_Exercise aim_
Every line from the line containing "RSS地图 (520, 2535)" to the end of the data must appear in the answer exactly as it appears there, and nothing else.

_Exercise data_
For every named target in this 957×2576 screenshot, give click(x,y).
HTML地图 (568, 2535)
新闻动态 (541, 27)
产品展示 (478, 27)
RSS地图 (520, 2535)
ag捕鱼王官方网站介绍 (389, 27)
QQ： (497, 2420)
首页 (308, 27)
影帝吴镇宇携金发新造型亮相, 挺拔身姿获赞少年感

_Answer section_
RSS地图 (520, 2535)
ag捕鱼王官方网站介绍 (389, 27)
QQ： (497, 2420)
首页 (308, 27)
影帝吴镇宇携金发新造型亮相, 挺拔身姿获赞少年感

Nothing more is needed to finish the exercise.